A typical soil management BMP guide could be 60 to 70 pages. But OMAFRA’s booklets range from 10 to 20 pages. They have large pictures and are easy to read, so growers can better understand what’s going on in their soils and in plant roots when they use a cover crop.

Verhallen is also Ontario’s only representative on the 10-year-old Midwest Cover Crop Council (MCCC) executive in the United States.
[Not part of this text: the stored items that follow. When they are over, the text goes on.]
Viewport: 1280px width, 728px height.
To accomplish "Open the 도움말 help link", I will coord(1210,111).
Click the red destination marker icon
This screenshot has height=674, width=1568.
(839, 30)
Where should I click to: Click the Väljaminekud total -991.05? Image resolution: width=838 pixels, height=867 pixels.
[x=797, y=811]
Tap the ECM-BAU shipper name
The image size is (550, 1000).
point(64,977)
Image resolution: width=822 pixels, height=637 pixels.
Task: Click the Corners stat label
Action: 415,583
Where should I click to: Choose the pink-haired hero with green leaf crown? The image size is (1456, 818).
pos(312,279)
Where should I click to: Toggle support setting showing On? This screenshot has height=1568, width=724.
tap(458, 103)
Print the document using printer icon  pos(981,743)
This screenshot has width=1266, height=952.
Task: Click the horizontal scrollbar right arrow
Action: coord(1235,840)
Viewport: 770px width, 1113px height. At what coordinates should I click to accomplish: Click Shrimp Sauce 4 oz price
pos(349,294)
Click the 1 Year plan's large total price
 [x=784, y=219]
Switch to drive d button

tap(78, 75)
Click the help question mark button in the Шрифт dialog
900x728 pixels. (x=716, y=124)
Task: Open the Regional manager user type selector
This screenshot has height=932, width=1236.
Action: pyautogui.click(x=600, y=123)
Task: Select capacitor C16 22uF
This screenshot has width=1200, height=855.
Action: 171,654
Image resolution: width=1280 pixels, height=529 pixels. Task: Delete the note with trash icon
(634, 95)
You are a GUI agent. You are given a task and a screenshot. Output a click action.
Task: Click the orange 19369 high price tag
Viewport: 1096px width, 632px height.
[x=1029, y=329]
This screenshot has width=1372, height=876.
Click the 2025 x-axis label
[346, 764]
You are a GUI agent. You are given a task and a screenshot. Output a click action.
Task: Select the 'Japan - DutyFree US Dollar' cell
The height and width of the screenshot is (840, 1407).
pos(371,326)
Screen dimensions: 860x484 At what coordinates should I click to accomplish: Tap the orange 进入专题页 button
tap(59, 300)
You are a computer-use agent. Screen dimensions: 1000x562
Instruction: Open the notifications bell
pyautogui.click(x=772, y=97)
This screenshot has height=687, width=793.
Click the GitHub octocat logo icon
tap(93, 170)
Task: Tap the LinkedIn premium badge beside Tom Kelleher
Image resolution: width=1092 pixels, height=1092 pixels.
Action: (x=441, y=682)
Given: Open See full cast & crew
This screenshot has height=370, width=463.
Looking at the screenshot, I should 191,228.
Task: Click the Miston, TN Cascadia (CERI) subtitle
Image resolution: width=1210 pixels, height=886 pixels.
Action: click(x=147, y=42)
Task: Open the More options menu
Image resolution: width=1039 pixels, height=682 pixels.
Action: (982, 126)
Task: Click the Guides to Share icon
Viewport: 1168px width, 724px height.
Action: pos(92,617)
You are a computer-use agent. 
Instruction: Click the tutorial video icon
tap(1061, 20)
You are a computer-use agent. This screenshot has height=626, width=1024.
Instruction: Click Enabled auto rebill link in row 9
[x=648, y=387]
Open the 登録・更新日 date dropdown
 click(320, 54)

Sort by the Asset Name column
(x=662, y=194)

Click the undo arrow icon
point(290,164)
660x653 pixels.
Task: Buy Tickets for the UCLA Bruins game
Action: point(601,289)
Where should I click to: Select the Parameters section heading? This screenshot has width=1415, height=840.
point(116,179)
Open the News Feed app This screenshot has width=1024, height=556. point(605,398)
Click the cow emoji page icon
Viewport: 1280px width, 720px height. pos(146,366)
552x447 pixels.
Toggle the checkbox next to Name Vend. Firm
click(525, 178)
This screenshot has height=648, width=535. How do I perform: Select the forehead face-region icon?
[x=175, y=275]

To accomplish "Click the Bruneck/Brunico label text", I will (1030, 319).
The council is actively producing print and digital resources (including fact sheets, online decision tools, applications, etc.) for those who want to dig deeper. (More information is available at mccc.msu.edu/.) For instance, the MCCC online decision tool allows a grower to select cover crops based on goals and climate and provides additional agronomic information for managing that cover crop.

The MCCC published the second edition of its Cover Crops Field Guide in 2014 with significant content from Ontario.   

As a land use, growers will find challenges and benefits from cover crops.

“Stats Canada shows some interesting trends,” Verhallen says. “Cover crops can help growers address challenges like soil erosion and declining soil structure, but cover crops do require management and knowledge.”

And that, according to Johnson, is why SWAC 2018 will include programming about new cover crop information in order to address the questions growers have about the practice and share what new research has found.

What the 'big data' says

Cover crop science and reality,” one of the sessions at the 2017 Southwest Agricultural Conference in Ridgetown, Ont., asked a basic question: why plant cover crops?

Farmers at the session had many answers to the question – typical reasons given included the fact that it’s good for the soil, good for microbes, good for erosion control, good for weed control and good for crop nutrition and phosphorus levels. But these were not what a “big data” analysis, conducted by AnaÏs Charles and Anne Vanasse of Université Laval with collaboration by Laura Van Eerd, showed after reviewing more than 2,400 paired data points.

The analysis drew on published reports from journals, as well as reported field trials collected in Ontario and in places with a similar climate. It compared yields with and without cover crops from the 2,400 data points.

“No one said yield was the main motive for planting the cover crop, but the analysis showed you can get yield boosts with the cover crop,”  Van Eerd says.

“Among the 2,400 data points, yields with cover crops were as good or better 70 per cent of the time. Cover crops were as good as or hurt the yield 30 per cent of the time. This analysis doesn’t explain the reasons, but the bottom line is that we see a positive influence on yield.”

While the analysis showed a yield benefit to cover cropping, she admits the benefit of a cover crop is not always tangible. It costs in seed and time to plant and it doesn’t always give an immediate, direct benefit.

“It is an extra level of management. Without a guaranteed benefit, that’s a barrier. The main time farmers can see a benefit is when there’s a windstorm. Your land isn’t blowing but the neighbour’s is, so you see that benefit.”